Boşandıktan sonra ilkkez kendimi bu kadar yakın hissetmiştim birine. 9yaş büyük olmam, mesafeler, okulunun devam ediyor olması (üniversiteye geç girmiş, 3 yılı var okulun bitmesine) bunların hiçbirini düşünmeden mutluluğu seçtim.
Aylar önce bir erkek arkadaşım beni bir yere davet etti, olabilir dedim. Bunu sevgilime söyledim,rahatsız oldu. 1 ay sonra bu adam bana tekrar msj attı, "aklımda unutmadım" diye. Bunu sevgilime söylemedim ve o adama geçiştiren bir msj attım. Sonradan ortaya çıktı. "Sevgilim var yaz"dedi. Dedim "adam bana ilanı aşk etmemiş ki sevgilim var diyim". Aylarca beynimi yedi, neden sevgilim var demedim diye.
Sonra eski bir sevgilim bana whatspp'tan msj attı ve onu tersledim. Sevgilime söylemedim sorun çıkmasın diye. Artık her şeyimi sorgular olmuştu. Telefonumu karıştırmasına göz yumdum. "Kimle konuştun, neden online oldun. Kardeşin mi aradı? Ne dedi kardeşin" gibi sorularla geçti her günüm. Yeter ki güvensin istedim. Yine sürekli sorarken böyle, söyledim aylar önceki eski sevgili msjını. Gördü sandım sürekli sorunca. Ve güveni tamamen bitti artık. "senle evlenmeyi istemiyorum, içimdeki her şeyi öldürdün. melek değilmişsin sen, yanlış tanımışım. ben sana aşkla bakarken sen bana yalan söylüyormuşsun"dedi.
Günde 4 saat en az telefonlaşırdık. Evden çalışıyorum ve işim sıkışıyordu onunla konuşacam diye. 2saatte bir zaten o arıyor ve yarım saat konuşuyoruz. yine de arıyordum işte bekliyor diye. iş toplantısına gidiyordum, gidene kadar da telefondaydım. 4 saat sürdü görüşme. bitince hemen aradım onu. ve "hiç mi wc'ye gitmedin de aramadın" diye bunlara bile takılıyordu artık çünkü ben onu aramaya aramaya tek bir telefona muhtaç bırakmışım. bu arama konusunda hep sorun yaşadık.

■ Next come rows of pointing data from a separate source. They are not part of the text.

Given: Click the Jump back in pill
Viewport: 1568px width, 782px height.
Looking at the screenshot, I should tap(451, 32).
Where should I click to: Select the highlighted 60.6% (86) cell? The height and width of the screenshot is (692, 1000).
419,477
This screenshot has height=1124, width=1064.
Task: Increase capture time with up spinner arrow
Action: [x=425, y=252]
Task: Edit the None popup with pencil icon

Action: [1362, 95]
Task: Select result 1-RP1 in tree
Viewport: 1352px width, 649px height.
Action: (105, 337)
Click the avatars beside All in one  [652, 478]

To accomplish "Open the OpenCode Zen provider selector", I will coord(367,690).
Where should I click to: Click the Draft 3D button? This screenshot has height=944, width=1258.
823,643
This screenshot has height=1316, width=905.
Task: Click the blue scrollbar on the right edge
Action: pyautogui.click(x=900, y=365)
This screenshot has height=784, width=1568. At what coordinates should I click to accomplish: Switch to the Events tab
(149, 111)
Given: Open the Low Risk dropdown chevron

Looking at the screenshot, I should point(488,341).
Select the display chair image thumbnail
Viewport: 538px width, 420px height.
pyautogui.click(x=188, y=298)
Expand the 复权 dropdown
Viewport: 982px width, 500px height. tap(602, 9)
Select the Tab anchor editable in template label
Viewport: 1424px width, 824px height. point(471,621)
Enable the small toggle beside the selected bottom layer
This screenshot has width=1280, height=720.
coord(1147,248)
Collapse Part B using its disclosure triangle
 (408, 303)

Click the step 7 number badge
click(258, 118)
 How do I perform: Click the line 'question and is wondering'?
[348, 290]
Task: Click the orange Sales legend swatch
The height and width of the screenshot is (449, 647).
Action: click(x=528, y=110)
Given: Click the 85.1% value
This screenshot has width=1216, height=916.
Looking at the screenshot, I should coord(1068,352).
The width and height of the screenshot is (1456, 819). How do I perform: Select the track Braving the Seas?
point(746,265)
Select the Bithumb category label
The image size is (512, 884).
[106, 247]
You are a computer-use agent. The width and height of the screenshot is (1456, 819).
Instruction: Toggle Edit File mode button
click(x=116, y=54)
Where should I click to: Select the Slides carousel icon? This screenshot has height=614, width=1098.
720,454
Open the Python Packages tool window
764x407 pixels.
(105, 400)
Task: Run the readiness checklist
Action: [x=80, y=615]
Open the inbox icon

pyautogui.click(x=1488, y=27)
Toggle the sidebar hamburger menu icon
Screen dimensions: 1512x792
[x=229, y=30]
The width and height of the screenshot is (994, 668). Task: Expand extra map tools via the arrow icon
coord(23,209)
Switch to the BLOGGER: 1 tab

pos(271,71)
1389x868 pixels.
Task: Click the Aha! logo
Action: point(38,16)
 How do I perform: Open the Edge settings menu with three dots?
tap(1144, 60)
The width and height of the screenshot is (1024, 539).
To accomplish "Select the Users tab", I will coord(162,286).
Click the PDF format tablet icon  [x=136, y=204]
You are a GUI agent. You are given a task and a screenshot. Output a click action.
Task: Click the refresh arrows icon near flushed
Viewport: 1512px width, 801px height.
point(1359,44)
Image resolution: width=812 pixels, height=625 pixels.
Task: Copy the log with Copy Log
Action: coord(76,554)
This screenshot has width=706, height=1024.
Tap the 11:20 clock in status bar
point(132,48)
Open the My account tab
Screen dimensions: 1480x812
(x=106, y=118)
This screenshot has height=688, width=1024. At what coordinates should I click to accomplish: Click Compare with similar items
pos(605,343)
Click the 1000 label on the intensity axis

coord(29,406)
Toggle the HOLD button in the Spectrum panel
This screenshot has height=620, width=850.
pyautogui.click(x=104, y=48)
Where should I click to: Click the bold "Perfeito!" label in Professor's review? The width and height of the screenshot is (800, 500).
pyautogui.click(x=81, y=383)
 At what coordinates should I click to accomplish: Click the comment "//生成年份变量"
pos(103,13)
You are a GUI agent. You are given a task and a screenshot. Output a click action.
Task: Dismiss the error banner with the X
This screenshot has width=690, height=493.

Benimle telefonda konuşmayı çok istediği bir akşam, arkadaşımla çıkmayı tercih ettim diye kızdı bana. "onu kırmamak için beni kırdın"dedi. demek ki sen beni kırabiliyorsun insanlara karşı dedi. Aslında isteğim orada, biraz arkadaşımla vakit geçirmekti. Çünkü sürekli telefona bağlı kalmaktan çok sıkılmıştım.
Bir keresinde de, saçımı doğal rengi kestaneye mi boyatsam dedim. Mutlu olurum dedi. Kuaför de "son bir koyu kızıl yapalım, sevmezsen yine kestane yaparız"dedi, öyle yaptık. bu olaydan sonra kendine gelemedi. "bana değer vermiyorsun. o saçı görmek istemiyorum. yıkılırım dediğim halde bile bile yaptın" dedi. O yanıma gelmeden kestane yaptım saçımı, telafi etmek için.
Bu olayların hepsi bizi sona getirdi. "güvenim bitti. seninle evlenmek istemiyorum artık. ben gittikçe senden soğuyorum. artık saatlerce aramaman bile beni acıtmıyor" demeye başladı. Arkadaşına bile demiş, ayrılıcam güvenmiyorum diye. yine devam ettim belki düzeltebiliriz. en sonunda, "o 2 adama ve kıramadım çıktım dediğin arkadaşına mesaj atıp kıracaksın onları. bilicem ki ben senin için onlardan önemliyim". Sanki aylarca adamlar aşk mesajı attı bana. yapmadım. ayrılmak istedi."yanına geleceğim haftaya biliyorsun. böyle telefonda bitmesin"dedim. "hayır. bir şey değişmez. sen beni bu hayatta en çok üzen insan oldun"dedi. sonra beni günlerce aradı, "sen haklıydın, gel konuşalım" dedi. içimdekileri o kadar yıktı ki, gidesim gelmedi. aylarca kendimi suçladım tüm bu olanlar yüzünden. ama gücüm bitti. ben bir kere bile ona diyemedim onu yıkacak bir şey. ama o yıktı geçti. Benim de hatalarım oldu biliyorum. Ama kötü niyetim olmadı. Ailemden uzakta yaşamayı, yaş yüzünden gelebilecek eleştirileri, okulunun devam ediyor olmasını... Yeter ki mutlu olayım diye göze aldım hepsini. Belki de kendini eksik hissetti okul ve yaş yüzünden.